You’ve still got some wrongthink about how SPF works (and you’re not alone…it’s never explained very well…it took me a good while of coming back to it every few days to grasp just what the heck they were trying to say in the specification).
You cert doesn’t matter in this stage of the transfer–nobody uses SMTPS for MTA-to-MTA transmission (no passwords are used), and even if they did, that’s not what SPF is saying.
SPF is set per-domain, and it says “This is a server that I allow to send mail on my behalf.” The “server” in this message is an IP address. No hostnames involved, and your clients (mail clients, I mean, like Thunderbird, Usermin and Squirrelmail) don’t know or care anything about it.
So, for example, the SPF record on Virtualmin.com is:
virtualmin.com. IN TXT "v=spf1 a mx a:virtualmin.com ip4:70.86.4.226 ?all"
The domain is irrelevant from the angle you’re trying to come at it from. SPF is looked up by domain, and returns an IP (and some other crap).
In short, you don’t need to include any extraneous domains in each SPF record (peerlesswebhosting.com is extraneous in this case), but you need one for every domain that you want your server to send mail for.
Not having a slave would not lead to the original issue reported. If you’ve already been delegated authority for your IP, you’ll need to setup a reverse zone for it. Webmin can help there…it’s not a virtual hosting issue, so Virtualmin doesn’t try to address the issue.
Just to be clear: We’re talking about two issues. Not having reverse resolution is a bounceable offense on many mail servers. Not having correct SPF records is bounceable on some mail servers (particularly Yahoo Mail).

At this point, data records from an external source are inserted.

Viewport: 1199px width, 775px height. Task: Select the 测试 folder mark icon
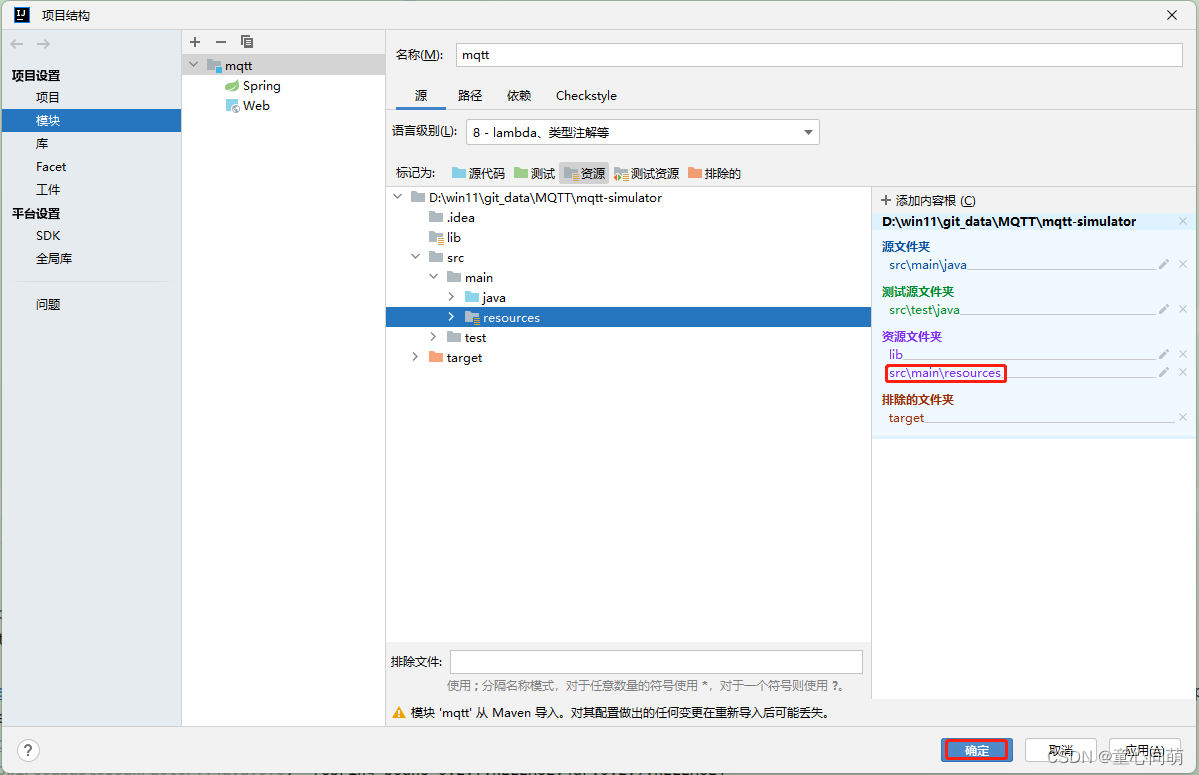coord(535,172)

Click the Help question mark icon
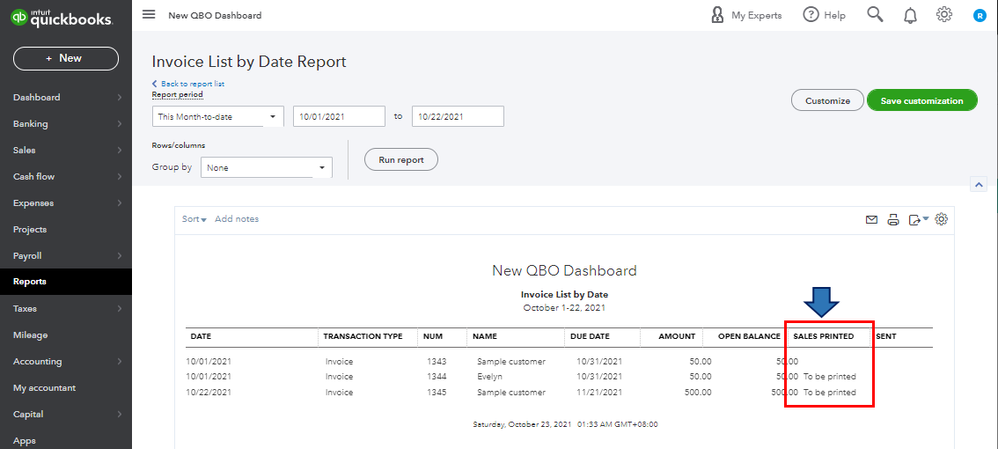click(x=811, y=15)
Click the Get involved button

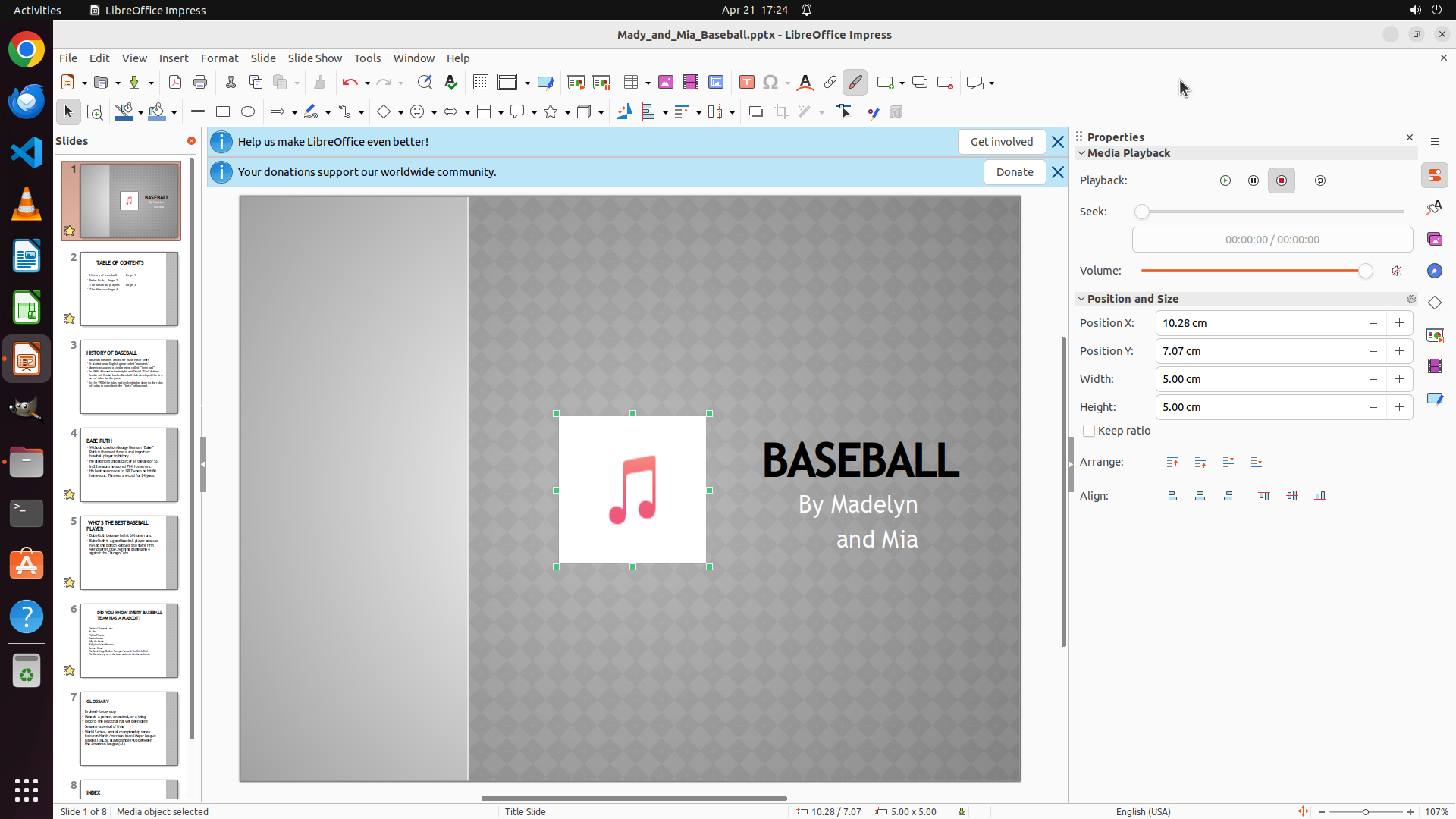[x=1001, y=142]
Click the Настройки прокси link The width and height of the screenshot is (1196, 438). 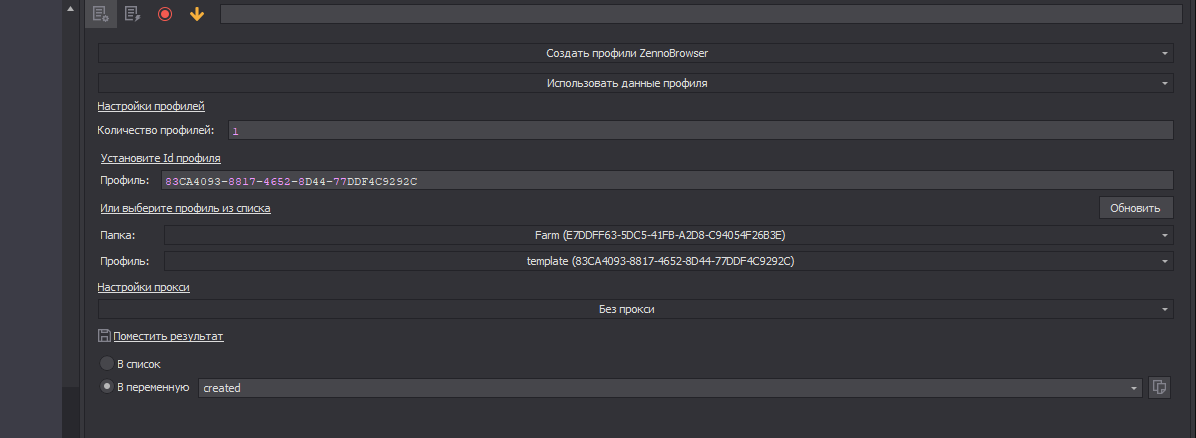pyautogui.click(x=143, y=287)
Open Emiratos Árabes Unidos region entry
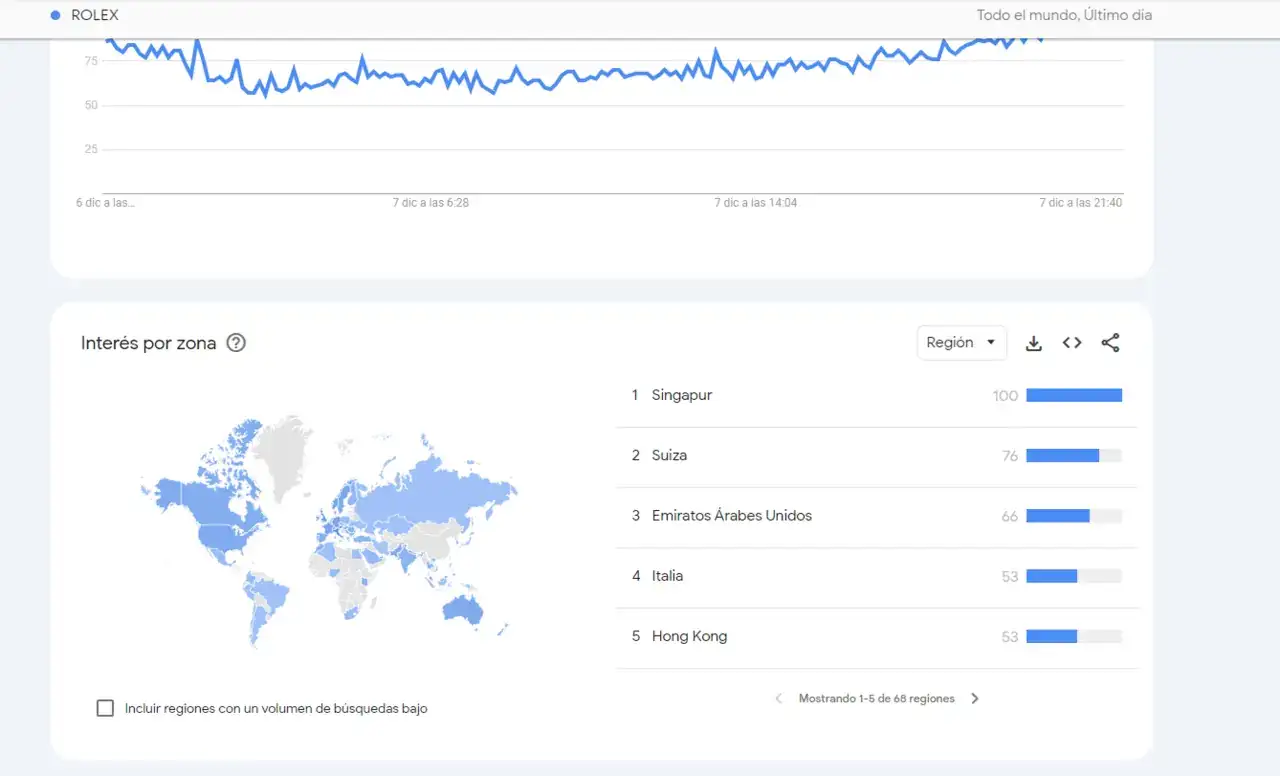This screenshot has width=1280, height=776. point(731,516)
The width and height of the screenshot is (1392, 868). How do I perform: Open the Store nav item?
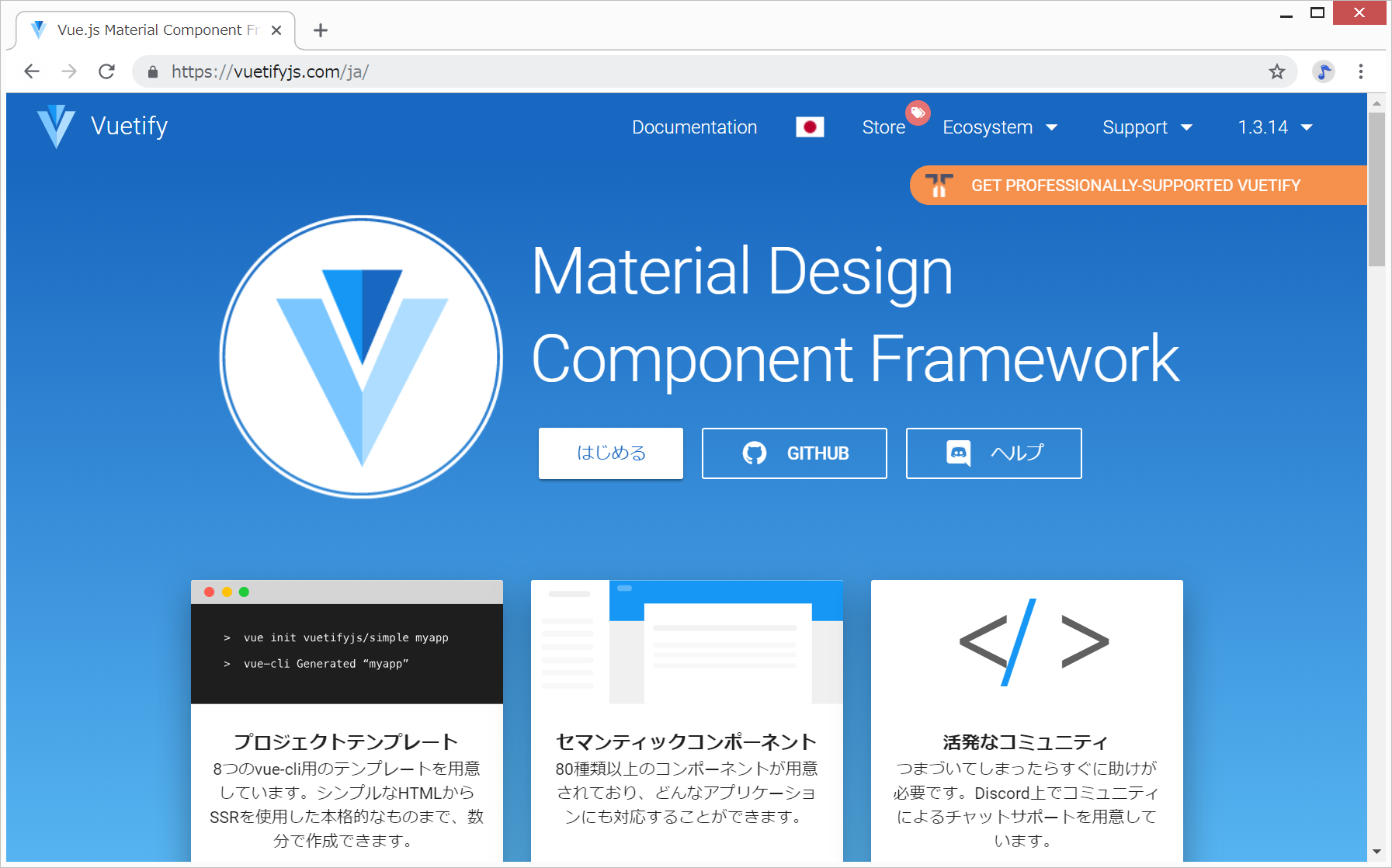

So, the most pressing issue is getting reverse resolution working. Your IP doesn’t appear to be delegated to your nameserver, so your ISP/host will have to provide reverse resolution for you (or delegate it). The name it reverse resolves to DOES NOT MATTER. This is another point that folks want to come at from the wrong angle. As long as reverse resolution works and the name that it returns also resolves back to the IP, you will be fine (unless you force your MTA to claim it isn’t that name).
Our mail server is “e2.4.5646.static.theplanet.com.” Because our hosting provider does the reverse resolution for us. Doesn’t matter that it isn’t “virtualmin.com” or “mail.virtualmin.com”. It resolves when you lookup the name of 70.86.4.226, and when you lookup the hostname and resolves back to that IP. This makes everybody happy. It means I’m not lying about my hostname when I connect somewhere–it provides some level of assurance that I’m not pretending to be someone I’m not. Note that none of these things has any relation at all to the domains on the mail I’m sending. That’s at a whole other layer of processing, and will never cause a bounce at this layer (SPF does care what domain is on the mail, but only from the perspective of asking the DNS server that is authoritative for that domain, “Hey, what mail servers do you allow to send mail on your behalf?” Again it doesn’t care what those mail servers are named…just so long as they are allowed to send mail for the domain in question, according to the DNS server authoritative for that domain).
In no case does the name of the server matter, as long as resolution works both ways.